The obvious objection: standards win through adoption. TCP/IP isn't the smartest way to send data. It's the way everyone agreed on. And that's true, because every human-designed standard is a compromise. None are optimal. They're just the ones enough people showed up for.
But that's exactly the argument for letting agents handle both sides of the problem. Let them discover better communication patterns and let them converge on which ones to adopt. Humans pick standards through committees and market power. Agents could pick them through something closer to evidence: what actually works across millions of real interactions. Better candidates, better selection. Two advantages instead of zero.
Treat current protocols as pidgins. First drafts of a language agents will eventually rewrite.
Build with MCP and A2A today. But architect your systems to observe how agents actually use them: where they struggle with the format, where they work around the spec, where they solve problems the designers didn't anticipate.
Then give agents the explicit goal of improving their own communication. Instead of "follow this spec," try: "complete this task, coordinate with these other agents, and if you find a better way to coordinate, document what you did."
Picture two agents coordinating the same handoff a million times. Today they follow the spec: structured request, structured response, request, response. What emerges from a million repetitions might look nothing like a faster version of that exchange. It might be something we don't have a name for yet.
Over millions of interactions, patterns will surface. Some will look familiar. Some won't. The unfamiliar ones are the interesting ones, because they'll represent solutions no human committee would have explored.
Somewhere in the possibility space of agent coordination, there's a Move 37. No committee will find it. But if we give agents room to search, they might.
If you're thinking about how agents reshape software, you might enjoy:
- Every Action Is an Agent explores how the fundamental unit of software is shifting from features to autonomous agents connected by MCP, the very protocol this piece suggests treating as a pidgin.
- Agents Learned to Talk. Now They Need to Learn to Pay. digs into the payment side of the protocol explosion, where four competing standards appeared in under a year.
- Static UI Isn't Legacy. It's Institutional Memory You Can Click. examines what happens when agent-first products meet users who need structure, a related tension between emergent and designed systems.
- Between mid-2025 and early 2026, four separate agent payment standards appeared: Coinbase's x402, Google's AP2 (Agent Payments Protocol), OpenAI and Stripe's Agentic Commerce Protocol, and Google and Shopify's Universal Commerce Protocol. This is on top of Anthropic's MCP (introduced November 2024), Google's A2A (April 2025), and the Agentic AI Foundation (formed December 2025 with backing from AWS, Anthropic, Google, Microsoft, and OpenAI).
- Fan Hui's reaction from contemporary coverage of AlphaGo vs. Lee Sedol, Game 2, March 10, 2016. AlphaGo's probability estimate of a human playing Move 37 was approximately 1 in 10,000, based on analysis of historical human game records.
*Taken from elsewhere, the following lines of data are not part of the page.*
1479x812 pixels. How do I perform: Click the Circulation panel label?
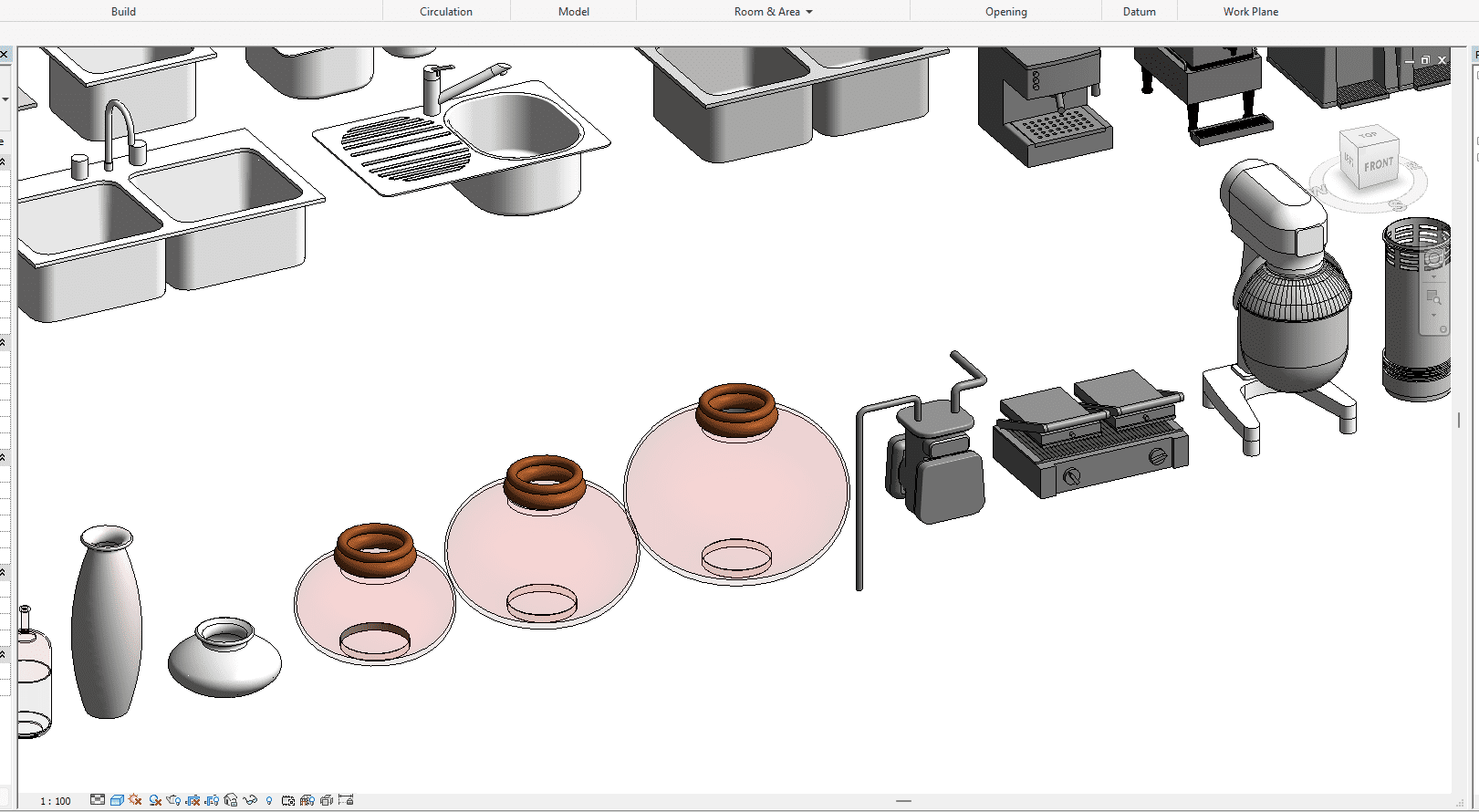pos(445,12)
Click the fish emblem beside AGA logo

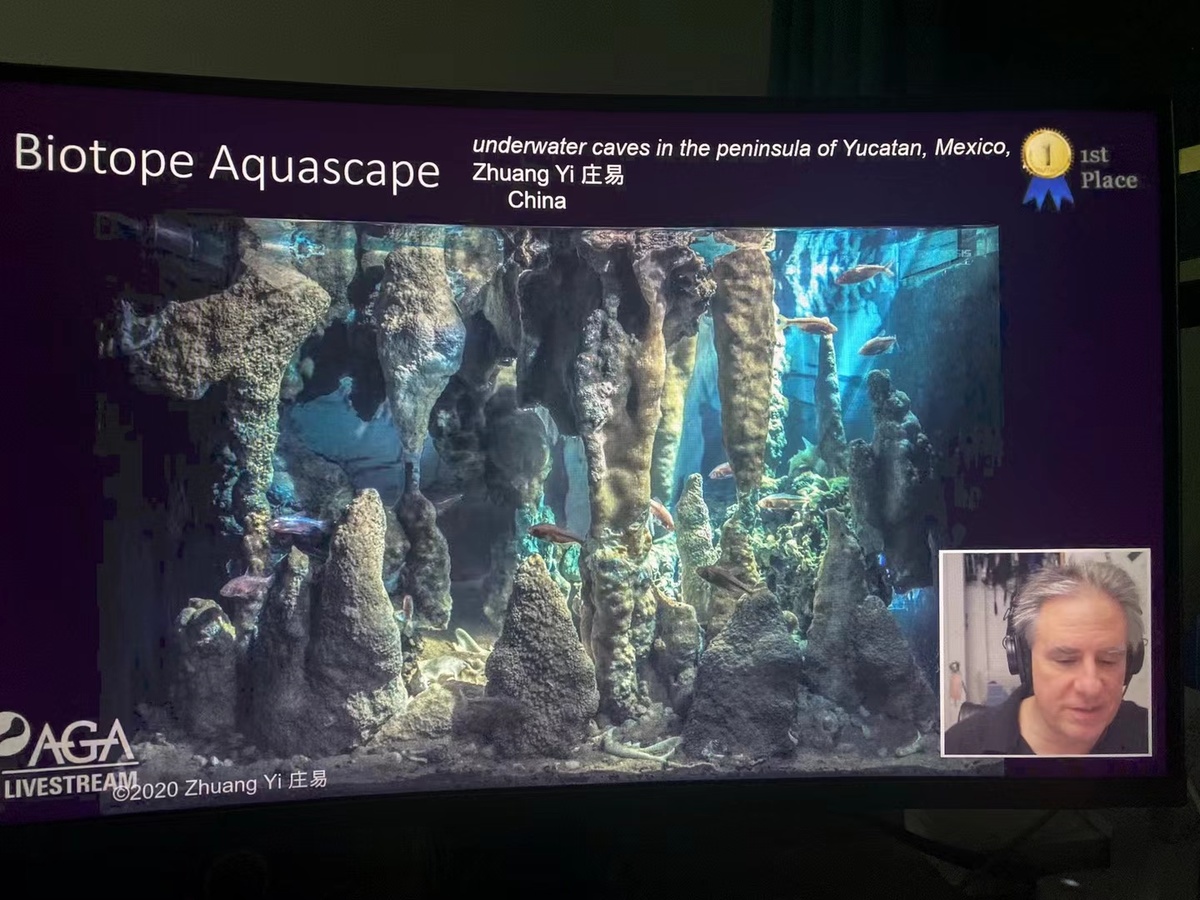[14, 735]
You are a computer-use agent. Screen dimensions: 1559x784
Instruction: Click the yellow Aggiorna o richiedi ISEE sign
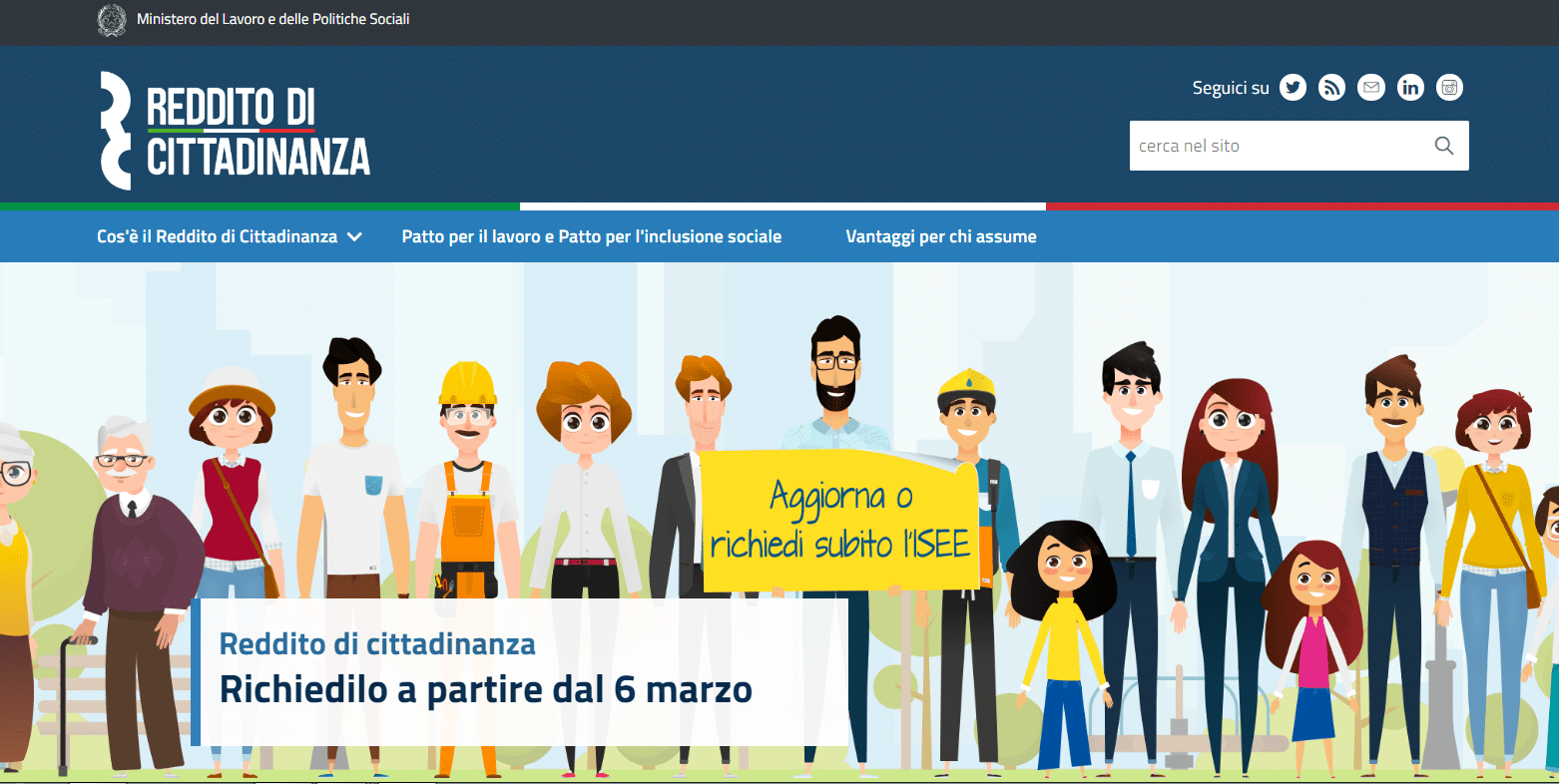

- Published in Nature, October 2017. AlphaGo Zero used reinforcement learning from self-play only, with no human game data. The rules of Go were its only human input. After three days of training, it defeated the version that had beaten Lee Sedol, 100 games to zero.
- "Emergence of Machine Language in LLM-based Agent Communication" demonstrated that LLM agents converge on shared communication protocols within four rounds, exhibiting compositionality and polysemy. A separate study in Frontiers in Sustainability showed similar emergent languages improved system efficiency by eliminating redundancies in inter-agent communication.